Comprendre les différences entre la TLMR et l'EMDR
Deux approches thérapeutiques, deux philosophies, une question : quelle est la différence réelle ?
Vous cherchez des informations sur la TLMR et vous tombez sur l'EMDR. Puis vous lisez que la TLMR s'inspire notamment de l'EMDR. La question arrive rapidement : « Quelle est la différence exactement ? » Bonne question. La TLMR n'est pas une nouvelle version de l'EMDR. L'EMDR n'est pas non plus une sorte de TLMR avec des mouvements oculaires. Les deux approches ont des histoires, des références et des façons de travailler différentes.
La TLMR : quand la relation devient le cœur du travail
Le Dr Éric Bardot, psychiatre et pédopsychiatre, a développé la TLMR – Thérapie du Lien et des Mondes Relationnels après plusieurs décennies de pratique clinique. Cette approche met l'accent sur le lien, l'expérience vécue et les mondes relationnels.
Le point de départ est simple : une personne ne souffre jamais complètement seule. Autrement dit, la souffrance s'inscrit toujours dans une histoire et un contexte.
Lorsqu'elle consulte pour une anxiété, une phobie, une difficulté relationnelle ou un trauma, le problème s'inscrit donc dans une histoire. Des relations le structurent. Par ailleurs, une manière de percevoir le monde et de se percevoir soi-même peut entretenir la souffrance.
Quand le symptôme cache plusieurs histoires
Jamais le symptôme n'arrive avec son mode d'emploi.
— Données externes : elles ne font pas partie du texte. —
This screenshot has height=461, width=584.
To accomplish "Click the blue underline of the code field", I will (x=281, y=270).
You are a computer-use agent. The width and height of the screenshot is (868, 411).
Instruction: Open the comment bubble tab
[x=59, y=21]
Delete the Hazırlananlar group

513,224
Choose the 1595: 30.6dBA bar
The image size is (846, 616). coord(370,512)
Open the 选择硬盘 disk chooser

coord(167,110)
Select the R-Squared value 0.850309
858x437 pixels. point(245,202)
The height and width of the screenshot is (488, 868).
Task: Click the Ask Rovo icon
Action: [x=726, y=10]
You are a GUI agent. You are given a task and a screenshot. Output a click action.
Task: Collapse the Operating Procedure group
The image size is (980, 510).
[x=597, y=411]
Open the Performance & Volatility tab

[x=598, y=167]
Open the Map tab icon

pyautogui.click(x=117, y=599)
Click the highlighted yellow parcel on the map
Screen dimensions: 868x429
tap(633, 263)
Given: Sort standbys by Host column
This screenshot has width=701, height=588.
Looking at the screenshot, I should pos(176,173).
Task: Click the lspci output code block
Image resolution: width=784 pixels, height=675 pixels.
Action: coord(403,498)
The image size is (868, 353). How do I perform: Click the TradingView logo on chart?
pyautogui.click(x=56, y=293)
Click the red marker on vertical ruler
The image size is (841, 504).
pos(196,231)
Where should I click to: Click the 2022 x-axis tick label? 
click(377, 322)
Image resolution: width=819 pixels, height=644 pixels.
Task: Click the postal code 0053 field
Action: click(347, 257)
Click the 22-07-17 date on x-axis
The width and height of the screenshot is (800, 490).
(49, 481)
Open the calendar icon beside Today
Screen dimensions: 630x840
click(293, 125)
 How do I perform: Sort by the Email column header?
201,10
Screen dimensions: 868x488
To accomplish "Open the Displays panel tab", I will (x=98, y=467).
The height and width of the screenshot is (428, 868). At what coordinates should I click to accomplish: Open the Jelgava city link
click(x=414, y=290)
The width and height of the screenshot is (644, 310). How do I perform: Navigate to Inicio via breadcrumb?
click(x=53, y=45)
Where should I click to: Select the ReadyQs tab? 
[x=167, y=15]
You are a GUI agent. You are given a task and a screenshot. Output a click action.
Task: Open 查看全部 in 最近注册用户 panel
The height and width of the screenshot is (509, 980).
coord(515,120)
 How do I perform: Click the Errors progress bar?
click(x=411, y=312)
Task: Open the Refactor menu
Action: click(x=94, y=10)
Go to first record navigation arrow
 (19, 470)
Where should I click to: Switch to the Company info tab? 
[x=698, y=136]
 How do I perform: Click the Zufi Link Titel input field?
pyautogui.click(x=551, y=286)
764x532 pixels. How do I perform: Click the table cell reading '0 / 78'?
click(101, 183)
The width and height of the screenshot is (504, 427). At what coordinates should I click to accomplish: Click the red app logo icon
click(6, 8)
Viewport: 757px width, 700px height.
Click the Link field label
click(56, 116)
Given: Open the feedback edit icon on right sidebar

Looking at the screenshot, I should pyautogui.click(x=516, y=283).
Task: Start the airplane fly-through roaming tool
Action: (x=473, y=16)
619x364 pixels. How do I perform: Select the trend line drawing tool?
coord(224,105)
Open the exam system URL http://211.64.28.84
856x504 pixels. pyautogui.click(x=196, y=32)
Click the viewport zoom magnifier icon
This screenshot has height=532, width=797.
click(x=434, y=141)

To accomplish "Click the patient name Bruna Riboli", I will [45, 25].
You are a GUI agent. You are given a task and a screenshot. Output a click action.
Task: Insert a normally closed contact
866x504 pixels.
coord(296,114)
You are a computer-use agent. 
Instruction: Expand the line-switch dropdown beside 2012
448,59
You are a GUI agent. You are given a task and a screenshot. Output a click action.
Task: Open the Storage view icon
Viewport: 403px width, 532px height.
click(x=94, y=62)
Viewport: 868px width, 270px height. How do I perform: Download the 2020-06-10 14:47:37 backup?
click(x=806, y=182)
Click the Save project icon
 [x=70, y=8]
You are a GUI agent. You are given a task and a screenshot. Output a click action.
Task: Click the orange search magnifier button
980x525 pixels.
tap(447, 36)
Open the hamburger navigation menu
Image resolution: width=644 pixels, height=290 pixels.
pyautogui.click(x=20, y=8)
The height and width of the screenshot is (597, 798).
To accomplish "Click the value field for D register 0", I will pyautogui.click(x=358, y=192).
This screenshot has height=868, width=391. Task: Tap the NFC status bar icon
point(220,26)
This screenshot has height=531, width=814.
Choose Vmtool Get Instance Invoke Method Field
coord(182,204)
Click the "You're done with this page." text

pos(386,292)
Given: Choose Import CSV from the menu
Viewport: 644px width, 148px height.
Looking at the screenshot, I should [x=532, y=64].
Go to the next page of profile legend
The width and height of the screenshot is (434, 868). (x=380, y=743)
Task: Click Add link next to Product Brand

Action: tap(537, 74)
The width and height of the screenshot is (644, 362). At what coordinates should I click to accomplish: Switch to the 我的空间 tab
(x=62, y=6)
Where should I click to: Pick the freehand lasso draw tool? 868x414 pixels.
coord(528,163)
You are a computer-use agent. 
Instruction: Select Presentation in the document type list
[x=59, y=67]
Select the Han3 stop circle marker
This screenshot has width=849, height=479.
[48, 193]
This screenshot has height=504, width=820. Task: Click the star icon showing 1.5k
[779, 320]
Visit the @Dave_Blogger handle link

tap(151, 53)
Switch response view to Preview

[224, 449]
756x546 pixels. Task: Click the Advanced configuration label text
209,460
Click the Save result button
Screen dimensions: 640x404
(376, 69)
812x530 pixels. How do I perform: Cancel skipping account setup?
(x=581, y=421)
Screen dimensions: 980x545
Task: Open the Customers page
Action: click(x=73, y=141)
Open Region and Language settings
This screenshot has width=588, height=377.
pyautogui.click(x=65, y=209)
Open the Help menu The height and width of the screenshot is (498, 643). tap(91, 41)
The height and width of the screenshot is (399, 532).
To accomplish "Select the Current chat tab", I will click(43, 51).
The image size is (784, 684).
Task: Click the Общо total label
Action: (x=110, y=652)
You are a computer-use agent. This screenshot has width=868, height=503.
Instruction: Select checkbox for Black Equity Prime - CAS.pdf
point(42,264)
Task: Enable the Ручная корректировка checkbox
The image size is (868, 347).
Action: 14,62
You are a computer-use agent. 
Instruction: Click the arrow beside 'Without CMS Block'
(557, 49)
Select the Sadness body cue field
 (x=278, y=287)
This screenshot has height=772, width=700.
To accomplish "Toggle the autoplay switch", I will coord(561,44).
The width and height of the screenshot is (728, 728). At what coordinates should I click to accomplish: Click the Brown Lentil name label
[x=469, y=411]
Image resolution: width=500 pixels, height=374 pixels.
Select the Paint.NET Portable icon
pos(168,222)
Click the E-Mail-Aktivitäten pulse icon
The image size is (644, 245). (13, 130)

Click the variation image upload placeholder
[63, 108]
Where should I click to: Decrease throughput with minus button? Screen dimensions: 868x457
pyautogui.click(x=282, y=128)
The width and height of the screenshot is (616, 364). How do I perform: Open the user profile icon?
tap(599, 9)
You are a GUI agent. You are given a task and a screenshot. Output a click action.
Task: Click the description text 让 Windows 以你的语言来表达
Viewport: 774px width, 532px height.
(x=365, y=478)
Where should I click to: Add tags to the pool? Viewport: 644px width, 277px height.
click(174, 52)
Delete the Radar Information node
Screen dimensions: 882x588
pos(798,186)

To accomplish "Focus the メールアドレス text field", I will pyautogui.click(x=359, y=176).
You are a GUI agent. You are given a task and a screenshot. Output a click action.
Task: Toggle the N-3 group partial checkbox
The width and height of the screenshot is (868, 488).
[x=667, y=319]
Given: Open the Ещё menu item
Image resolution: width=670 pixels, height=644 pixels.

Une crise d'angoisse peut découler de ce que la personne vit actuellement. Parfois, elle vient d'un événement ancien. Ailleurs, elle naît de la façon dont la personne tente de contrôler ce qui lui fait peur. Souvent, ses relations, son environnement ou la représentation qu'elle s'est construite d'elle-même participent à la souffrance.
Par ailleurs, la TLMR s'intéresse à l'ensemble du système dans lequel la souffrance prend place.
L'Institut Mimethys décrit cette approche comme relationnelle, notamment centrée sur le lien, l'expérience vécue et les processus du vivant.
Une idée qui change beaucoup de choses : nous sommes des êtres de relation
On aime croire qu'on est d'abord des individus autonomes.
Chacun dans son coin. Ensuite, on rencontre les autres. Puis on entre en relation.
Or, la TLMR propose une autre lecture : nous nous construisons dans et par la relation.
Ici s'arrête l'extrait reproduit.